You can begin exploring these fashions immediately within the Clarifai Playground or entry them by way of API to combine into your functions.
Ollama Help
Ollama makes it easy to obtain and run highly effective open-source fashions immediately in your machine. With Clarifai Native Runners, now you can expose these domestically working fashions by way of a safe public API.
We’ve additionally added Ollama toolkit to the Clarifai CLI, letting you obtain, run, and expose Ollama fashions with a single command.
Learn our step-by-step information on working Ollama fashions domestically and making them accessible by way of API.
Playground Enhancements
Now you can evaluate a number of fashions aspect by aspect within the Playground as an alternative of testing them one after the other. Shortly spot variations in output, velocity, and high quality to decide on the most effective match to your use case.

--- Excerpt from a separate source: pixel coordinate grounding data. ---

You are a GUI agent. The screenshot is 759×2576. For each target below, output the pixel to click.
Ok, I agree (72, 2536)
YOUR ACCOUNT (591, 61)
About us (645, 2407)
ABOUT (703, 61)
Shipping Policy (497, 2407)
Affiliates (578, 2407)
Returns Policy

We’ve additionally added enhanced inference controls, Pythonic assist, and mannequin model selectors for smoother experimentation.

Further Updates
Python SDK:
-
Improved logging, pipeline dealing with, authentication, Native Runner assist, and code validation.
-
Added dwell logging, verbose output, and integration with GitHub repositories for versatile mannequin initialization.
Platform:
Clarifai Organizations:
Prepared to start out constructing?
With Clarifai’s Compute Orchestration, you’ll be able to deploy GPT-OSS, Qwen3-Coder, and different open supply and your personal customized fashions on devoted GPUs like NVIDIA B200s and H100s, on-prem or within the cloud. Serve fashions, MCP servers, or full agentic workflows immediately out of your {hardware} with full management over efficiency, price, and safety.